■ Exercise requirements
Up to and including the line that contains "septembre 2010 (39, 792)", return every line from the start of the data, unchanged.

■ Source information
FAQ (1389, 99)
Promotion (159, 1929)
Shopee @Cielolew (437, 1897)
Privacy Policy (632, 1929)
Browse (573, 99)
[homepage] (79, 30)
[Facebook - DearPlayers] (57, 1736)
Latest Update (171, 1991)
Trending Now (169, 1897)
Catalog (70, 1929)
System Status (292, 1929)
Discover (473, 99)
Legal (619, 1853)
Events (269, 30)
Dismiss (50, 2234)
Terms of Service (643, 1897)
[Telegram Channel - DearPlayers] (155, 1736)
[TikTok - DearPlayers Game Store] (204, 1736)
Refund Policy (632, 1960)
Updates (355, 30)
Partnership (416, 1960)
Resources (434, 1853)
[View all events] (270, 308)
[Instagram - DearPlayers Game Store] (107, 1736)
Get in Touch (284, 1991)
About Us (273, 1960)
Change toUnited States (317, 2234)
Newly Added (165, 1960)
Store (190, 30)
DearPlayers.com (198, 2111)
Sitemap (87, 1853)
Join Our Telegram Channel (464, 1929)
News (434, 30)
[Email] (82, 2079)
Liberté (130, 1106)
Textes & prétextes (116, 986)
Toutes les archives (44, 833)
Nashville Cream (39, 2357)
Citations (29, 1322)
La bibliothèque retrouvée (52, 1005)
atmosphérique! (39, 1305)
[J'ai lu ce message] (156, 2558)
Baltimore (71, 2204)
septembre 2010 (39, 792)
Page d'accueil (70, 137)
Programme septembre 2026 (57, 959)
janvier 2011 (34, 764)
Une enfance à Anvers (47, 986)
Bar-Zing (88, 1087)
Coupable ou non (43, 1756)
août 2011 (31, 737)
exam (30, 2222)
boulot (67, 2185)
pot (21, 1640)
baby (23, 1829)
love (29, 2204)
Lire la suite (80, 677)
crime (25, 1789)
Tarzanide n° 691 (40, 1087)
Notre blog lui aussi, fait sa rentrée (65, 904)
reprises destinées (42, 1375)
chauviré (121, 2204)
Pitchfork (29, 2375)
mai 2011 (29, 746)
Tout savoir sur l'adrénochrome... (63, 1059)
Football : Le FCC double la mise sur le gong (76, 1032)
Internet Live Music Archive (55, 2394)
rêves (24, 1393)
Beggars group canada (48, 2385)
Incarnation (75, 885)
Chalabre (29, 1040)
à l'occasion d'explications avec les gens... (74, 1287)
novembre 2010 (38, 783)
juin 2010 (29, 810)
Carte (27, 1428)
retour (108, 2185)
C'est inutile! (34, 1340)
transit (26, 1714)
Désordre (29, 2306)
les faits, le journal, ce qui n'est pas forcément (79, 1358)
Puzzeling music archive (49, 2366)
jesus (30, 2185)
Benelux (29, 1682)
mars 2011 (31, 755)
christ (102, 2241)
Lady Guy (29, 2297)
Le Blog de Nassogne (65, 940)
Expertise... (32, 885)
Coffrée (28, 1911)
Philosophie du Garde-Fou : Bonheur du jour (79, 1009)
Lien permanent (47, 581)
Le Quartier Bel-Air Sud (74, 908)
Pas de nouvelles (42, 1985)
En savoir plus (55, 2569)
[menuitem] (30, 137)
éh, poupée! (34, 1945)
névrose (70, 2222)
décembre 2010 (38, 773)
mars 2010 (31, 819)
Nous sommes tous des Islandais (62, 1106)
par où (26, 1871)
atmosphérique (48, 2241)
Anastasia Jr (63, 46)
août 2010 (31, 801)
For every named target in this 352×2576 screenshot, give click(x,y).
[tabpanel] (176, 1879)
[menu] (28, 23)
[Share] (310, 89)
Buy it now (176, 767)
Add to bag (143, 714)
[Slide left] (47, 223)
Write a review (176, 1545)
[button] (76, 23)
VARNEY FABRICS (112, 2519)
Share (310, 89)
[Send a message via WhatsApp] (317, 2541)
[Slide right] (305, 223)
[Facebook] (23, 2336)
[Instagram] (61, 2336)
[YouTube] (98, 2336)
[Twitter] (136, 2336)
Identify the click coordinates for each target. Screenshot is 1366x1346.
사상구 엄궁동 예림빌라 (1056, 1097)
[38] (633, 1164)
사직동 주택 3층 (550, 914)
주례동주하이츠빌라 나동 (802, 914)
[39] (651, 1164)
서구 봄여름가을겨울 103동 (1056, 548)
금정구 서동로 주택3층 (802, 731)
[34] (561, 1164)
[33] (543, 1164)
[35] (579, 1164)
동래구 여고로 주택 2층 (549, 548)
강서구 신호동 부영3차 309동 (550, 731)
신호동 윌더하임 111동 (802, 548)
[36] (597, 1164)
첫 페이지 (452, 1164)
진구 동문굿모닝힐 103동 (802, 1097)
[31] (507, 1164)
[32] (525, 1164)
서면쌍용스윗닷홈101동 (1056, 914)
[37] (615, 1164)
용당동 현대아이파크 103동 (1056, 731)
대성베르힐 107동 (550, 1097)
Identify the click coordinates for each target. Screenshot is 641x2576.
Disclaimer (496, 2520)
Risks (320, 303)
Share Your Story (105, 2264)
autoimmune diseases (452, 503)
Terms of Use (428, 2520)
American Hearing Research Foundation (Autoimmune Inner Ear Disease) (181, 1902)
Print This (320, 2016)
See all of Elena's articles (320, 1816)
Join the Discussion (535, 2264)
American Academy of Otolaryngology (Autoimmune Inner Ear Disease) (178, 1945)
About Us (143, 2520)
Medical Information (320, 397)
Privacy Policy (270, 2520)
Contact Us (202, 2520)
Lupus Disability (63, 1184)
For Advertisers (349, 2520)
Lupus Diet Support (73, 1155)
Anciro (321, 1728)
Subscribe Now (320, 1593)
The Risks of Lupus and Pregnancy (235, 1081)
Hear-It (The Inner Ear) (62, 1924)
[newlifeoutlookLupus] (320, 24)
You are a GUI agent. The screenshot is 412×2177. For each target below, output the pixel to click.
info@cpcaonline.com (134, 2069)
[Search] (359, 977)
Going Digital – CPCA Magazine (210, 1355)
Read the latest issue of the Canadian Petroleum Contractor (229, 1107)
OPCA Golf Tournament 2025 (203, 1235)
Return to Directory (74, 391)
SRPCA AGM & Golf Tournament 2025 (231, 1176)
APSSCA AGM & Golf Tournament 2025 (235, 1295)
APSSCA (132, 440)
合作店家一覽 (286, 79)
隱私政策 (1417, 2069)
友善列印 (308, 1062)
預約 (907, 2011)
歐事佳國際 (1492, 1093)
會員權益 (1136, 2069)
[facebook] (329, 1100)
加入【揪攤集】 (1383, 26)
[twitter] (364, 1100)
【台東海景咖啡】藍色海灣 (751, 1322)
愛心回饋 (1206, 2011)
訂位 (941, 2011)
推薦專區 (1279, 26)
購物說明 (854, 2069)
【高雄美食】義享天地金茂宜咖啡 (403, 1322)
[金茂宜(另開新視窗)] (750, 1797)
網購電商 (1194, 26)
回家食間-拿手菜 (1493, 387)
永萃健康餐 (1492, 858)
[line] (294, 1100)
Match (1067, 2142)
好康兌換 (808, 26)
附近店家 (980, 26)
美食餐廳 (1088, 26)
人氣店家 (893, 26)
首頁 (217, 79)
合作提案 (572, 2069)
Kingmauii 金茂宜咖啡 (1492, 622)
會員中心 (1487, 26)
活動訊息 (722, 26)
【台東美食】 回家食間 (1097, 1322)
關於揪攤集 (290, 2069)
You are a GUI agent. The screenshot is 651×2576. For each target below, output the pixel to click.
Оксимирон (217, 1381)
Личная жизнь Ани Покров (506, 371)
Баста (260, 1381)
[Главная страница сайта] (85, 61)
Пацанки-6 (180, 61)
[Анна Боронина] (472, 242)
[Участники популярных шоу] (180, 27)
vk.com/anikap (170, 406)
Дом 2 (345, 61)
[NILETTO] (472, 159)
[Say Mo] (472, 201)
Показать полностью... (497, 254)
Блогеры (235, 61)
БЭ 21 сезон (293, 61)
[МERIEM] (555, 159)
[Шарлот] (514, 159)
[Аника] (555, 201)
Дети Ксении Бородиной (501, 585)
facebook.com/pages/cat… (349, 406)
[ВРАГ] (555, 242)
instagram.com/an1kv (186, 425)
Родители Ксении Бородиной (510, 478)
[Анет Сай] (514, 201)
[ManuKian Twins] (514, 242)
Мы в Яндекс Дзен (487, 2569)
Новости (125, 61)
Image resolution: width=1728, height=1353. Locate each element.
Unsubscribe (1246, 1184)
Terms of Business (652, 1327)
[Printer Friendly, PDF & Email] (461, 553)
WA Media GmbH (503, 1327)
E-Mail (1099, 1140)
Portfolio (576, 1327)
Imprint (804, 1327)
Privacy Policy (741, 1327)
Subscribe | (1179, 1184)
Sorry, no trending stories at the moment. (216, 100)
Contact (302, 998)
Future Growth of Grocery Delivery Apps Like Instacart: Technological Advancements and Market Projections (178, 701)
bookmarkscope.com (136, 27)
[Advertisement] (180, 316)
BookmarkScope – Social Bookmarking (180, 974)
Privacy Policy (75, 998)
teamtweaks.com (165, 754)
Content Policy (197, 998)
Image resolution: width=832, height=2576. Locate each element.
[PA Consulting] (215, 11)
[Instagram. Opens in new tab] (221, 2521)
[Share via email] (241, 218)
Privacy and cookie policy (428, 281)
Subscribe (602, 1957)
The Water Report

■ Solution
FAQ (1389, 99)
Promotion (159, 1929)
Shopee @Cielolew (437, 1897)
Privacy Policy (632, 1929)
Browse (573, 99)
[homepage] (79, 30)
[Facebook - DearPlayers] (57, 1736)
Latest Update (171, 1991)
Trending Now (169, 1897)
Catalog (70, 1929)
System Status (292, 1929)
Discover (473, 99)
Legal (619, 1853)
Events (269, 30)
Dismiss (50, 2234)
Terms of Service (643, 1897)
[Telegram Channel - DearPlayers] (155, 1736)
[TikTok - DearPlayers Game Store] (204, 1736)
Refund Policy (632, 1960)
Updates (355, 30)
Partnership (416, 1960)
Resources (434, 1853)
[View all events] (270, 308)
[Instagram - DearPlayers Game Store] (107, 1736)
Get in Touch (284, 1991)
About Us (273, 1960)
Change toUnited States (317, 2234)
Newly Added (165, 1960)
Store (190, 30)
DearPlayers.com (198, 2111)
Sitemap (87, 1853)
Join Our Telegram Channel (464, 1929)
News (434, 30)
[Email] (82, 2079)
Liberté (130, 1106)
Textes & prétextes (116, 986)
Toutes les archives (44, 833)
Nashville Cream (39, 2357)
Citations (29, 1322)
La bibliothèque retrouvée (52, 1005)
atmosphérique! (39, 1305)
[J'ai lu ce message] (156, 2558)
Baltimore (71, 2204)
septembre 2010 (39, 792)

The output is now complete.